The Cleanest Cat Breed You Can Own

People have been keeping cats as pets for literally thousands of years for good reasons. They are self possessed, relatively easy to care for, small, and so darned cute. However, anyone who owns a cat knows that in addition to joy, our feline friends sometimes bring mess into the house. From shedding all over the furniture, to constant litter box maintenance, there are some dirtier aspects to cat stewardship that might turn off potential owners. If a clean home is your top priority, but you still want to bring a cat into your life, it's worth it to do some research into which breeds are easiest to keep up after. So which cat breed is the cleanest?

Keep your heart and your options open

Although there are many factors to take into consideration, if the thought of a cat hair-covered home is a major deal breaker then the most obvious answer is the infamously hairless Sphynx breed. Many find these cats a bit startling at first, but they are incredibly affectionate and loving animals, perfect for anyone who loves to cuddle, but hates vacuuming. There are a few things to keep in mind, though. Because they have no fur, Sphynx cats require some extra care that other feline furbabies do not, including regular baths. If your aversion to fur is allergy related it's also important to know that not all cat allergies are caused by dander. Some people are instead allergic to cat saliva, and for them a hairless cat will provide no relief from watery eyes and a runny nose.

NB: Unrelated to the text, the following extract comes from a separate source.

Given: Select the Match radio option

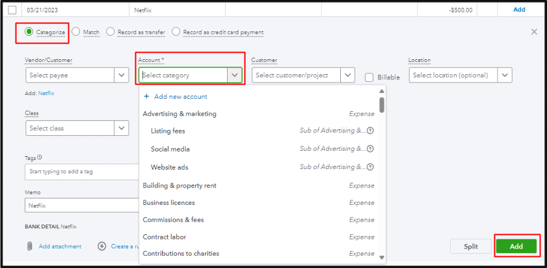Looking at the screenshot, I should click(x=76, y=32).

For those who have their hearts set on a fluffy kitty there are several breeds that are known to shed less than others. These include the short haired Bengal, affectionate Siamese, quiet Russian Blue, and dog-like Devon Rex. Despite their long and luscious manes, Siberian cats also don't shed much, but their abundance of fur may make it easier for dirt and detritus to find its way into your bed.

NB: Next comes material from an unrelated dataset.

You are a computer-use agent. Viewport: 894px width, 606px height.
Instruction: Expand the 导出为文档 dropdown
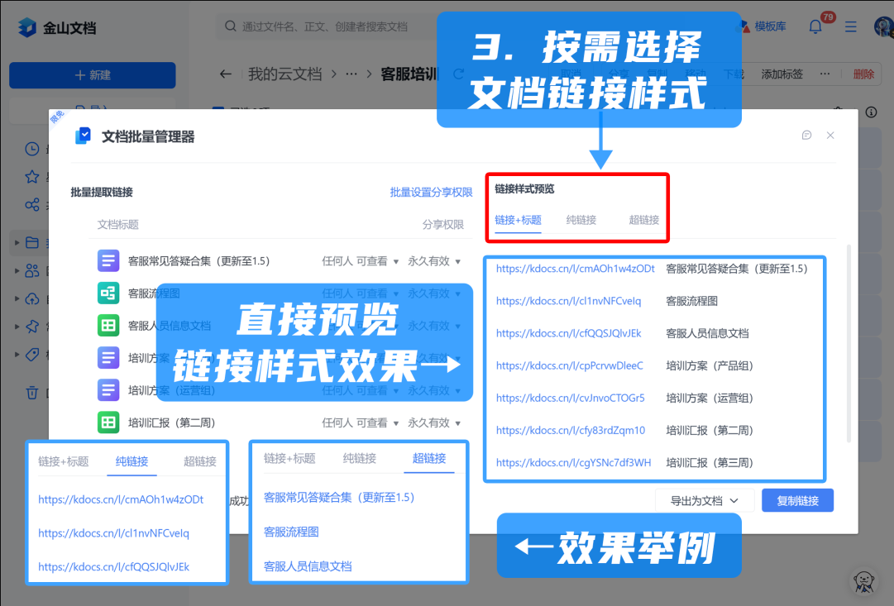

Other than fur, another big consideration for a neat-freak cat owner is the litter box. With regular scooping it's not hard to keep your cat's toilet tidy, but if you really can't stand the idea of litter getting tracked all over the house, an indoor-outdoor cat may be a good idea. Before making the decision to have an outdoor cat it's important to understand the risks, especially if you live in an area where predators like cougars are common. If it seems like a good idea for you there are some breeds that are known to thrive outdoors, including the aforementioned Bengal, the intelligent Abyssinian, and the playful Manx.